List every line in this data where the string "množství" occurs.

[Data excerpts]

■ ■ ■ ■ ■

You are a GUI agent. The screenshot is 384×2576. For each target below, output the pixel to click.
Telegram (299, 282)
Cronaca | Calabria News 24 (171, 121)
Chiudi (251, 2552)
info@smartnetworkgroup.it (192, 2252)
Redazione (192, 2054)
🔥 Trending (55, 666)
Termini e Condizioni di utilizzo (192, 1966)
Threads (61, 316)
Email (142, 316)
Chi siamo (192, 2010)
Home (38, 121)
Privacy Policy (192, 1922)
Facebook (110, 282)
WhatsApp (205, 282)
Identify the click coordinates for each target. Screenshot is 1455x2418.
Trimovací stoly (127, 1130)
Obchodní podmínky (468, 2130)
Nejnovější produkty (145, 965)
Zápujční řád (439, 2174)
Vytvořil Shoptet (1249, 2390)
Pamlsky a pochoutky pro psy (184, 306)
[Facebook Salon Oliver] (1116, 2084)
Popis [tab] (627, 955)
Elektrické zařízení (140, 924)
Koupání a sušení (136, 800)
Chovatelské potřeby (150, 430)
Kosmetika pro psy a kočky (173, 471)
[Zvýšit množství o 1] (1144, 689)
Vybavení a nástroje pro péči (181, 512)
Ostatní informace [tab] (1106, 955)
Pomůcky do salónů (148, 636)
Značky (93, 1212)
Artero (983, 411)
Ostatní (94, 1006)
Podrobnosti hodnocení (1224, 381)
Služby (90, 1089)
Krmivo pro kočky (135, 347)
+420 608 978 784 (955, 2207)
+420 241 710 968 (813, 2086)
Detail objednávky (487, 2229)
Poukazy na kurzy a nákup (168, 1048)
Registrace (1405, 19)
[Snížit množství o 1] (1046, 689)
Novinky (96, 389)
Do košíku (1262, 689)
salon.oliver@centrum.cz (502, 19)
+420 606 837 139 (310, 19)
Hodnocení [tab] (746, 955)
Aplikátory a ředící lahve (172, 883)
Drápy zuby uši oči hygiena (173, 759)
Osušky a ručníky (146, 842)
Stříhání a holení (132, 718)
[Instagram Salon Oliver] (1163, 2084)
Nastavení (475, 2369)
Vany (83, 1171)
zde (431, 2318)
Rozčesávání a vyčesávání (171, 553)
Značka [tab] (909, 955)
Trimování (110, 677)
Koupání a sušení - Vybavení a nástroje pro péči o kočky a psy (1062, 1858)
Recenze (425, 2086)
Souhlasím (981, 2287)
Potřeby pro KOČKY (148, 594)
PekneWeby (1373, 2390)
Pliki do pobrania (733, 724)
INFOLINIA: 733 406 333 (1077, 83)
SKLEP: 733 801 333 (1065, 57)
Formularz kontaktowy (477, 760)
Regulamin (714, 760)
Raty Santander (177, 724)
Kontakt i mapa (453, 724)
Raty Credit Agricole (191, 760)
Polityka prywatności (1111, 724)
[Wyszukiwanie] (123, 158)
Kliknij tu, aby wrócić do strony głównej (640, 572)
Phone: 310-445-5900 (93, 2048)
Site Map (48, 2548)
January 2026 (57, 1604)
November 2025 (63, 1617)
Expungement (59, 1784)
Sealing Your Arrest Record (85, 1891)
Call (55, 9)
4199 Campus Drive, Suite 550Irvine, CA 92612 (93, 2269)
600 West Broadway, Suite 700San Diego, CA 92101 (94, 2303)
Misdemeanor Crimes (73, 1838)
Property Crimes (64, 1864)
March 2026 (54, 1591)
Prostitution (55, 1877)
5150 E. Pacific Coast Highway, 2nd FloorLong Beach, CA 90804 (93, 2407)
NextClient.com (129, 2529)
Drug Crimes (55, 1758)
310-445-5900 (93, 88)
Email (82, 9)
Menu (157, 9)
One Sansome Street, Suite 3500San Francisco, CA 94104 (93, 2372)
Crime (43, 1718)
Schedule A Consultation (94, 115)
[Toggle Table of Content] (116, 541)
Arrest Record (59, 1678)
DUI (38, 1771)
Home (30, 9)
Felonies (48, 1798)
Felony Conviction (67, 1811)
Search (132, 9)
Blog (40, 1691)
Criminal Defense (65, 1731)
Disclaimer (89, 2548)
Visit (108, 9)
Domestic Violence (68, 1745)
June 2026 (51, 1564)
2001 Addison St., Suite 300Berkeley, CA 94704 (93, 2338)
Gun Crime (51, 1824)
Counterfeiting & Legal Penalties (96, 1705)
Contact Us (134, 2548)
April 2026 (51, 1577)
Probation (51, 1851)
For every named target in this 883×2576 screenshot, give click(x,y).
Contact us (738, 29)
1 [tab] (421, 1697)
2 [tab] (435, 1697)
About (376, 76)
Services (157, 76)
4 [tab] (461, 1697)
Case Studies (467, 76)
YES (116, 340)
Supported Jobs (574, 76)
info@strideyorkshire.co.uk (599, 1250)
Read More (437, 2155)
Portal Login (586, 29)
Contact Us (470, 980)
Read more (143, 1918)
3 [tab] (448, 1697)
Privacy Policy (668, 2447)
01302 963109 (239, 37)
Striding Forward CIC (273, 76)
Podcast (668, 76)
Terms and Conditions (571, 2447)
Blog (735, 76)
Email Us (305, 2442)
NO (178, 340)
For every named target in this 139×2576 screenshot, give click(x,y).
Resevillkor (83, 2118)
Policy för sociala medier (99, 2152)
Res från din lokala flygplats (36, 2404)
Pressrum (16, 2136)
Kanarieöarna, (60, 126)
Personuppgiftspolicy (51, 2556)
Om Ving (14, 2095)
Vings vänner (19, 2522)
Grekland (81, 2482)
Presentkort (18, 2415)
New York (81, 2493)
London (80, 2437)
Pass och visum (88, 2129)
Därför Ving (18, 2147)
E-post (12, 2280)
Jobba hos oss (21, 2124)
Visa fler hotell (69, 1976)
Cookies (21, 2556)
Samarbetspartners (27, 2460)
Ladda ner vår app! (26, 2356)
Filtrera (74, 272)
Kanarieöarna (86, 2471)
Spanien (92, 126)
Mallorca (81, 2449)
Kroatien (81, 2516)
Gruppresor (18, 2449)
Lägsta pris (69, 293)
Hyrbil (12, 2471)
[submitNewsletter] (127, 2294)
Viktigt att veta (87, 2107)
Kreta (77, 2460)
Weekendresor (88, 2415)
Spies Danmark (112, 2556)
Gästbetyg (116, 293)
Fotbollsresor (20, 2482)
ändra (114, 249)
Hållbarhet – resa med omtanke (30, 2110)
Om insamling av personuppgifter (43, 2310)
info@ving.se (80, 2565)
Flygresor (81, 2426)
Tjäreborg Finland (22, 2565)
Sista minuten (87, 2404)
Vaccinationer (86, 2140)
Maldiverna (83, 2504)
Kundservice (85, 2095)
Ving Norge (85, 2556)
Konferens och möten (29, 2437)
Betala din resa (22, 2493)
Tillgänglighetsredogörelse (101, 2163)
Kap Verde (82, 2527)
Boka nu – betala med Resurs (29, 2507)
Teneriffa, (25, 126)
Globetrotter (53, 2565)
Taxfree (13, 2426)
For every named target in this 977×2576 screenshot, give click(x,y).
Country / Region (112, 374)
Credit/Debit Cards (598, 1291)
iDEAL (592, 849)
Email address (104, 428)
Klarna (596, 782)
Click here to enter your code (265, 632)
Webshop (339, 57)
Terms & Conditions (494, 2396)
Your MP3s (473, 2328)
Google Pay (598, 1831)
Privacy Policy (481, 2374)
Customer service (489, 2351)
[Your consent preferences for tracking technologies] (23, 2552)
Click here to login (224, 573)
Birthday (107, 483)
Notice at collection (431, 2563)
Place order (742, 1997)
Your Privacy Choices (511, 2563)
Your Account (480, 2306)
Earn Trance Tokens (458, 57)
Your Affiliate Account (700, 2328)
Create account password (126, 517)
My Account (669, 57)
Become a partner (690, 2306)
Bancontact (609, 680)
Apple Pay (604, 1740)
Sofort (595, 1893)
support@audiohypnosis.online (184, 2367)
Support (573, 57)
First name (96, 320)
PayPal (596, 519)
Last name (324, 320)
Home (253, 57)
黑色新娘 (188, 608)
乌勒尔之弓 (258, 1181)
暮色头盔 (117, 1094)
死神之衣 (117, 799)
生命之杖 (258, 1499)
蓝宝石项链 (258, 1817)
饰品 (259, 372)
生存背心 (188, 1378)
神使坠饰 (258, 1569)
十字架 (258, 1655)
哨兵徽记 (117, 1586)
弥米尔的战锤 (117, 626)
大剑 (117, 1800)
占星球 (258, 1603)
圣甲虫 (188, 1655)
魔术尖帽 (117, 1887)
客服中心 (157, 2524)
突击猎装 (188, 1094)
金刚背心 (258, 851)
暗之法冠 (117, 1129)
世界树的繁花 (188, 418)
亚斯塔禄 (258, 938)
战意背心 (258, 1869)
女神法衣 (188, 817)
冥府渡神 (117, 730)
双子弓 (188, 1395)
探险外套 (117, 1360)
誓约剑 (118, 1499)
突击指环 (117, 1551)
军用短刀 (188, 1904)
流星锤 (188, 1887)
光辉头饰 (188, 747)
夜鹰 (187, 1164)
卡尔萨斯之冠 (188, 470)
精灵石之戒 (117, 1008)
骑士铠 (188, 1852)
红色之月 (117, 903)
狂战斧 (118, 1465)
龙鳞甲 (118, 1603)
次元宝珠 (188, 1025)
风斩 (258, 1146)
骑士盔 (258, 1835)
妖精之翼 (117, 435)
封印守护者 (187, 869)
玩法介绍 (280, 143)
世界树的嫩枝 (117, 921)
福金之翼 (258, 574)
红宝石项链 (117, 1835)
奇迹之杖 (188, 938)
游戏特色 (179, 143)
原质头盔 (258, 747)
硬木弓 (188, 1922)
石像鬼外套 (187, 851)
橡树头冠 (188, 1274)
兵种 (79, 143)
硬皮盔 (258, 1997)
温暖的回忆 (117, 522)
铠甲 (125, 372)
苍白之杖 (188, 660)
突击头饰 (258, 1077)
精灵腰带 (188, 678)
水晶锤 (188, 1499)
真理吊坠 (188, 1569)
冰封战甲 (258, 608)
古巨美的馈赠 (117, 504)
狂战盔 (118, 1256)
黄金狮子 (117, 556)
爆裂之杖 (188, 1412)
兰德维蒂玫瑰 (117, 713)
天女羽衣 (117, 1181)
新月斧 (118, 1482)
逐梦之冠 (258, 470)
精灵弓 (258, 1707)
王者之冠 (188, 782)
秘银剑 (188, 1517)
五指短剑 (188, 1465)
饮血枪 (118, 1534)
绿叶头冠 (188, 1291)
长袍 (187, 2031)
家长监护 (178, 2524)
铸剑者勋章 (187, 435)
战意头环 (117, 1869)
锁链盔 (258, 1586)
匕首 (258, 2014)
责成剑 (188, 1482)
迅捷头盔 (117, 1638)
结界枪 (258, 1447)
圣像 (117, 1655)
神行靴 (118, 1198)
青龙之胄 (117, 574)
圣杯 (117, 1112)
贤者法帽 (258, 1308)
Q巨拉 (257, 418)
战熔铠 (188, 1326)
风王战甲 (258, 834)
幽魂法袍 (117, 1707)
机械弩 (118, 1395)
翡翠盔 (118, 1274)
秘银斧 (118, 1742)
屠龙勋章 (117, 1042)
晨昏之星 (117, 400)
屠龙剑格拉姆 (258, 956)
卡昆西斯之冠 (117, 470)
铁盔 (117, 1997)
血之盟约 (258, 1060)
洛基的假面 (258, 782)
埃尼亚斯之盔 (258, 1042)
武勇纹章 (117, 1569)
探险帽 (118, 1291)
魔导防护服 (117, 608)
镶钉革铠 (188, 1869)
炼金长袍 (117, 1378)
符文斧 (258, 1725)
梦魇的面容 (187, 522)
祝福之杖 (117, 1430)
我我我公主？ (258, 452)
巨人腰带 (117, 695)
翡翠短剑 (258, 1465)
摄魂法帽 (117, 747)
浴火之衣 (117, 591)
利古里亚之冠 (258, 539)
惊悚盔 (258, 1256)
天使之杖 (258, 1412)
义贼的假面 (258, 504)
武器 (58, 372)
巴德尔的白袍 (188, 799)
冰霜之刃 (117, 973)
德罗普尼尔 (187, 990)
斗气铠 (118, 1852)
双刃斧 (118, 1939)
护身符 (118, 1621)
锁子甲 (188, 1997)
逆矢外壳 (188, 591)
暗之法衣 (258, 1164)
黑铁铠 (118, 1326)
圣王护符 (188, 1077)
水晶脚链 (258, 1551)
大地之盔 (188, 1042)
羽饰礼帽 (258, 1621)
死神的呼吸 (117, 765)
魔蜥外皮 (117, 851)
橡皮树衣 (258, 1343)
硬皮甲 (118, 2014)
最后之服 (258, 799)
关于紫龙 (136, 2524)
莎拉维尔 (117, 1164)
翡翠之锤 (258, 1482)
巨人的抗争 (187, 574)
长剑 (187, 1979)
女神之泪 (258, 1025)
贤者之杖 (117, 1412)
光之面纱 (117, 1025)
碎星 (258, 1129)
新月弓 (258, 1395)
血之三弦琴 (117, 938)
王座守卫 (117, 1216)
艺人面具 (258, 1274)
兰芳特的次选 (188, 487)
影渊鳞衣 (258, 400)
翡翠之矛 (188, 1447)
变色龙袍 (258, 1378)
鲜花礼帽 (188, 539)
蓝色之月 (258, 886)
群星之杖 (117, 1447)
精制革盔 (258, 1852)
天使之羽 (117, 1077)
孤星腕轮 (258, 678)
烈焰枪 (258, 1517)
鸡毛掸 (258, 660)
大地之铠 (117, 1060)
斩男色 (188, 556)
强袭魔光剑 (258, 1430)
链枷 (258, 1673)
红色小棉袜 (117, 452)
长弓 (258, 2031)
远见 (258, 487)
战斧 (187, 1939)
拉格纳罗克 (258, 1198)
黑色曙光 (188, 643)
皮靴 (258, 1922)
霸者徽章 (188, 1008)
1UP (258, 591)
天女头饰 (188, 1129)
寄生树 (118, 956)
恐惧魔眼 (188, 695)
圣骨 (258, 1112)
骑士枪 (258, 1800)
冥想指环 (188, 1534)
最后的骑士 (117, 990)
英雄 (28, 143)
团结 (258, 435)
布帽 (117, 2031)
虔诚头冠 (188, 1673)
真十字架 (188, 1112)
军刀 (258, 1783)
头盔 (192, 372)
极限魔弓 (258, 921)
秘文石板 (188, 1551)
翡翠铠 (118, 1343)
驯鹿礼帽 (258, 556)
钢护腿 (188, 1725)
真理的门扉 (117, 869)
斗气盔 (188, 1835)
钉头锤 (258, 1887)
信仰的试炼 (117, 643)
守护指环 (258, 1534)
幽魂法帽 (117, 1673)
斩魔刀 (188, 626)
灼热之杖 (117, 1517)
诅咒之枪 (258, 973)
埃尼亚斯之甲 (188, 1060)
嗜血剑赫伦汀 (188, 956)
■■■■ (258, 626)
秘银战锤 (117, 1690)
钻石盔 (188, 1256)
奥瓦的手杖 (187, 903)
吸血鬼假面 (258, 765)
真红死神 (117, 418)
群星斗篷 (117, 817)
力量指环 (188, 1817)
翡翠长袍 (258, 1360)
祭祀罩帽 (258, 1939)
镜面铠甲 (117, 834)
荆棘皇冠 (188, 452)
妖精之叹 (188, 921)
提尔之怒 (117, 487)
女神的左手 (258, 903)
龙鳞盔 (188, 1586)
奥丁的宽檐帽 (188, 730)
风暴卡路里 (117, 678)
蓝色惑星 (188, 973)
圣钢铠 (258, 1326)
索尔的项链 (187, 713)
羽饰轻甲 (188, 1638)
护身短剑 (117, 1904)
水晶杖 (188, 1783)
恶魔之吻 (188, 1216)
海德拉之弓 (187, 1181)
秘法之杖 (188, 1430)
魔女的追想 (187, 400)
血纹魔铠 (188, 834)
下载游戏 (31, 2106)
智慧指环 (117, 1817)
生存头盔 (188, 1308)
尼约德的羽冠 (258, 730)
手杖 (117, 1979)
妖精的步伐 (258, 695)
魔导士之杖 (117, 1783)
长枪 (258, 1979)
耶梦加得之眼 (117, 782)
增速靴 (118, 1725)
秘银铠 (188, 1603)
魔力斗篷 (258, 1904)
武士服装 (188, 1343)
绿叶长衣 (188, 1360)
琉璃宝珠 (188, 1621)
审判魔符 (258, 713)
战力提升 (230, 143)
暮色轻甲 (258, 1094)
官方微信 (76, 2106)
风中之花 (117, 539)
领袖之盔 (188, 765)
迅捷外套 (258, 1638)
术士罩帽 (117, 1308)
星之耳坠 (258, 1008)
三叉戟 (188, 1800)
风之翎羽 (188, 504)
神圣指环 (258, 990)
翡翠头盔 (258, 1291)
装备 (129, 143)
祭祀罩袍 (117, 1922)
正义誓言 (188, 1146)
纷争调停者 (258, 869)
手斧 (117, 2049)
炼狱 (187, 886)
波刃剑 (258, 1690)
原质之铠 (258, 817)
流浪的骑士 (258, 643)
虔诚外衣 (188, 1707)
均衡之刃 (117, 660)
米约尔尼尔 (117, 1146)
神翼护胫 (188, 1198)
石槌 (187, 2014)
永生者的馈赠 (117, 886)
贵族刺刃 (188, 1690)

■ ■ ■ ■ ■

#### [Answer section]
[Zvýšit množství o 1] (1144, 689)
[Snížit množství o 1] (1046, 689)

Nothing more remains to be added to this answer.